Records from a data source
#####
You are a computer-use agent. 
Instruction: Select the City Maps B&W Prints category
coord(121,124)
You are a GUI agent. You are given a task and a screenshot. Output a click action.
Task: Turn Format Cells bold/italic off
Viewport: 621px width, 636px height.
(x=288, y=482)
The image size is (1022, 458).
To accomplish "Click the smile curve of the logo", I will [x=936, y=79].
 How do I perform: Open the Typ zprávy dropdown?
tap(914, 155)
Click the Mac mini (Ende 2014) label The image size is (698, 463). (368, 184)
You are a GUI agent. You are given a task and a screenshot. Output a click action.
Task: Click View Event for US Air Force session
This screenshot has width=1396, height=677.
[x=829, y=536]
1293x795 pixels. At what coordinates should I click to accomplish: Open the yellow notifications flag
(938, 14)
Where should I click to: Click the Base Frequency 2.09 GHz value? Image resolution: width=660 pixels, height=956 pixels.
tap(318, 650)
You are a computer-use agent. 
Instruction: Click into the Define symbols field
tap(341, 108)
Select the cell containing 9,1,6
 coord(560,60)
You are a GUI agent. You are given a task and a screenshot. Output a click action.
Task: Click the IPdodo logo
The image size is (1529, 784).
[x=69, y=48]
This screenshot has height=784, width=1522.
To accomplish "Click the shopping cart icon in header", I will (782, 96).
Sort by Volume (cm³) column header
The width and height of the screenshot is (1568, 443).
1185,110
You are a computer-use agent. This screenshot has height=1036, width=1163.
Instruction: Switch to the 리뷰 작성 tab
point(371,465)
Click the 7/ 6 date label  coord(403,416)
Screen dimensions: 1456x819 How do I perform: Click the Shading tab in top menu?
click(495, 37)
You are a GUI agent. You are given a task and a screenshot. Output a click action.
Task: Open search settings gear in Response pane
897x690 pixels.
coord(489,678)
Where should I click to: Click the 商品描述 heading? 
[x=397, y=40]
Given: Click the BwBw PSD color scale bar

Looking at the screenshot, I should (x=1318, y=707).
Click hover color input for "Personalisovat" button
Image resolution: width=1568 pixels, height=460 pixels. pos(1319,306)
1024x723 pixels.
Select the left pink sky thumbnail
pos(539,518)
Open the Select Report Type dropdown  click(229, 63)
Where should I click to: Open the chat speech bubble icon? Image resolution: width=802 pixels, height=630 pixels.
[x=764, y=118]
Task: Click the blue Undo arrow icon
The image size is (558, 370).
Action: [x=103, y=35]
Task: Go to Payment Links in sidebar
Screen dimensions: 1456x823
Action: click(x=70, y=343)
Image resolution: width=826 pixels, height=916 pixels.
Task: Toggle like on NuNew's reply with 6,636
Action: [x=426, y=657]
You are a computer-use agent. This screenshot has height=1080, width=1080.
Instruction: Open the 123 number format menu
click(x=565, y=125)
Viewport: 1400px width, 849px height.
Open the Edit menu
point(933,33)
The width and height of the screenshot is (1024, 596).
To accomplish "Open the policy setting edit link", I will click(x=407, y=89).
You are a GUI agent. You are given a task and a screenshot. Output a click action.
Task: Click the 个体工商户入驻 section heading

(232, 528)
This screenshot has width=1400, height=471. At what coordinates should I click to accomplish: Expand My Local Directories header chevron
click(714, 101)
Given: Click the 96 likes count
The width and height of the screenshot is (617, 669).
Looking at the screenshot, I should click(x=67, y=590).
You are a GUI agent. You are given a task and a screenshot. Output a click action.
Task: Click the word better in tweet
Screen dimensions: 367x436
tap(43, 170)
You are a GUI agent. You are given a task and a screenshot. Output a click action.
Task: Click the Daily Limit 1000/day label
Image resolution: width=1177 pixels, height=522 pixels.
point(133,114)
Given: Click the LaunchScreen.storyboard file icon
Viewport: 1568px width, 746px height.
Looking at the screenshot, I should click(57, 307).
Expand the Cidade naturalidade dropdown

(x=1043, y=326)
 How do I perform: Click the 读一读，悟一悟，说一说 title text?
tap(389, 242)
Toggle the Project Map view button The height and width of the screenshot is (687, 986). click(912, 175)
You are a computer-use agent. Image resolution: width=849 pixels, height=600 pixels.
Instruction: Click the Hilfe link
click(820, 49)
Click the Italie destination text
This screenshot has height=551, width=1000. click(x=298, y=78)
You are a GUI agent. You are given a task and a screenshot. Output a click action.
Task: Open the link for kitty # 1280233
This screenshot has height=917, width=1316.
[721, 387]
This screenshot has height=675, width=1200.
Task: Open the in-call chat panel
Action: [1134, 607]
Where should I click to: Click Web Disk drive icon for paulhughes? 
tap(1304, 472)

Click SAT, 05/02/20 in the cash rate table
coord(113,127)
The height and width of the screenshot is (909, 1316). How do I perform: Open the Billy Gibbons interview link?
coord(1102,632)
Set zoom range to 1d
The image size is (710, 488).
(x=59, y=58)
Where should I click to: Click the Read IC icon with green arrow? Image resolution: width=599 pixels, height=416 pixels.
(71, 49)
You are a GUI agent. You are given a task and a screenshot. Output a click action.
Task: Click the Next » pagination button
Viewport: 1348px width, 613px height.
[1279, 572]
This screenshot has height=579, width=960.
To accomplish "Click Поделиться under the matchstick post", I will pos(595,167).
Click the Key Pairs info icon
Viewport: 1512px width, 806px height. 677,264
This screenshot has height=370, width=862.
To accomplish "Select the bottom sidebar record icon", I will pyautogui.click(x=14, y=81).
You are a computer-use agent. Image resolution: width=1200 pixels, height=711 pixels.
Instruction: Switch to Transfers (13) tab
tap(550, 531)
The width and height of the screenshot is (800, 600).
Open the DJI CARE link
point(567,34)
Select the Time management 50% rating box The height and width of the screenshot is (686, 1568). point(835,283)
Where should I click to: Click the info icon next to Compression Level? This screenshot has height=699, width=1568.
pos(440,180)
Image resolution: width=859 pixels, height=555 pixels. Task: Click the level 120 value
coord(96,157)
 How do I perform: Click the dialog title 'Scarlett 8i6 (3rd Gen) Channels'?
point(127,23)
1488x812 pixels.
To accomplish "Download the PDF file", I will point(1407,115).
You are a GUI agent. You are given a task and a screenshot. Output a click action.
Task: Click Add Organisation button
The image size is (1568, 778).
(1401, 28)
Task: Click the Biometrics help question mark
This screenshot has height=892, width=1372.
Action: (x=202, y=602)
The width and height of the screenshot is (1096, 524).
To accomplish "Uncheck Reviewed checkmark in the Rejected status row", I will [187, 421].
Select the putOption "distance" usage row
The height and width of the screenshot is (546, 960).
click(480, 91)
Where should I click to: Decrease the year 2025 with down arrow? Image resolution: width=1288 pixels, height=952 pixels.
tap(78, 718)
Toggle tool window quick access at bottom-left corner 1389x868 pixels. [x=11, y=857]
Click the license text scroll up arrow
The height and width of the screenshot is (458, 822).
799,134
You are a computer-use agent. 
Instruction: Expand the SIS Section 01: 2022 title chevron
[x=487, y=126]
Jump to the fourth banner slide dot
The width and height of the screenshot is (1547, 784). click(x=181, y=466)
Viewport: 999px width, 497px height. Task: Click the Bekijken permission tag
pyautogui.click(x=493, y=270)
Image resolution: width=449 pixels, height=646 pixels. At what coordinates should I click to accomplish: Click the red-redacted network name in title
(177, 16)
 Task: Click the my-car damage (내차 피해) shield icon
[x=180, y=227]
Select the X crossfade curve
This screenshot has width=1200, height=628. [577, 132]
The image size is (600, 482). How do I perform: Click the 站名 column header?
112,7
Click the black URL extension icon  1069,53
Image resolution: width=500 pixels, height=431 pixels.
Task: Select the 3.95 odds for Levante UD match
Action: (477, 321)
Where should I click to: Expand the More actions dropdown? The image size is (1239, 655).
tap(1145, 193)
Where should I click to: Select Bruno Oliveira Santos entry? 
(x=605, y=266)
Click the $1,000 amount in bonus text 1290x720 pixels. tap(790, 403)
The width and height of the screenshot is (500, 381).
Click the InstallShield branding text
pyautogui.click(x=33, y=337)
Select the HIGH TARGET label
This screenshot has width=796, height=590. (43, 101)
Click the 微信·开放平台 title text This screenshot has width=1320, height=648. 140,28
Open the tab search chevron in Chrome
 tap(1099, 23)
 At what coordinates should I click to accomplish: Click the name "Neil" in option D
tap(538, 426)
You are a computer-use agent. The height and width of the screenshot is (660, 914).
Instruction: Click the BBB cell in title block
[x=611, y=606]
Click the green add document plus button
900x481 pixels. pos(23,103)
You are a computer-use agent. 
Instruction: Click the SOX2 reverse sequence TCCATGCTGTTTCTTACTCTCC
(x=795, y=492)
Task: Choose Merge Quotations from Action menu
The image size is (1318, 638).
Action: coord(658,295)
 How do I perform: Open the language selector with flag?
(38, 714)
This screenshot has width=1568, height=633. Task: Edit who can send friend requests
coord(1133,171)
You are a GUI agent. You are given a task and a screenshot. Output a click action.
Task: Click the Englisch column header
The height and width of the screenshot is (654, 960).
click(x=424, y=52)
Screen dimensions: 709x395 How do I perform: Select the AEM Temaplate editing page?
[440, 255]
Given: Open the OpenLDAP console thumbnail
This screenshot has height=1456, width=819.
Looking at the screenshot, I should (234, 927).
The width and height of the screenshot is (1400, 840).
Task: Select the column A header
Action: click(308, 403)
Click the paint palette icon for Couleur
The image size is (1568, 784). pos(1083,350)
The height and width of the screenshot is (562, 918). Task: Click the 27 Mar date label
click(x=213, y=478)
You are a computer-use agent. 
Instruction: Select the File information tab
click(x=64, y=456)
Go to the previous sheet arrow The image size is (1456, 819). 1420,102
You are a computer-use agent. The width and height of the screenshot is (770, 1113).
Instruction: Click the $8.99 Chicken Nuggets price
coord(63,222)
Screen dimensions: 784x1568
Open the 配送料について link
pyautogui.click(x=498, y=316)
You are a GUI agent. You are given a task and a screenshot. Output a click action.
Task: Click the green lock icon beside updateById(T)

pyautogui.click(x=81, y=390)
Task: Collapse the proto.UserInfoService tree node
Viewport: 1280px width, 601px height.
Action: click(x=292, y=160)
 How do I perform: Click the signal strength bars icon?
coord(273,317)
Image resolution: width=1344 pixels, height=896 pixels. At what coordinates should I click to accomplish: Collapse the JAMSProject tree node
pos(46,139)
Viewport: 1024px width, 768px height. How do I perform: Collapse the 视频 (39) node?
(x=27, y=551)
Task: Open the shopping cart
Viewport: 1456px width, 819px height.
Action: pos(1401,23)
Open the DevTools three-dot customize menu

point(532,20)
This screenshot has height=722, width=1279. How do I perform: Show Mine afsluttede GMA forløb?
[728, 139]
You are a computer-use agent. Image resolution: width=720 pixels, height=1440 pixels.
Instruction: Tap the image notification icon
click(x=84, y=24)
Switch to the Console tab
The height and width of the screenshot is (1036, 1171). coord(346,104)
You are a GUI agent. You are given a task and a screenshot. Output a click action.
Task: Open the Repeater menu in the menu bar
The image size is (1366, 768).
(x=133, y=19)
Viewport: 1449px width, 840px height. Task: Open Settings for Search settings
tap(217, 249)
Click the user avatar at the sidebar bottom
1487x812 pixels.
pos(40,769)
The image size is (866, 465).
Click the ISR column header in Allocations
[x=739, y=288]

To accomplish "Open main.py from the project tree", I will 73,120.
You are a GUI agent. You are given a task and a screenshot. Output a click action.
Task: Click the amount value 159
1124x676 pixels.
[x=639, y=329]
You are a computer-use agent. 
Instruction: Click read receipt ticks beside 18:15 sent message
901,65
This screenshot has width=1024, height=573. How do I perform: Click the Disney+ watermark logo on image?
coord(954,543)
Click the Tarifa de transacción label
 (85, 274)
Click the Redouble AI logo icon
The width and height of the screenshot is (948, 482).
#####
**DIRECTIONS:**
Search the entries above for the string "amount". Copy each line in which it appears.

**WRITTEN ANSWER:**
Click the $1,000 amount in bonus text 1290x720 pixels. tap(790, 403)
Task: Click the amount value 159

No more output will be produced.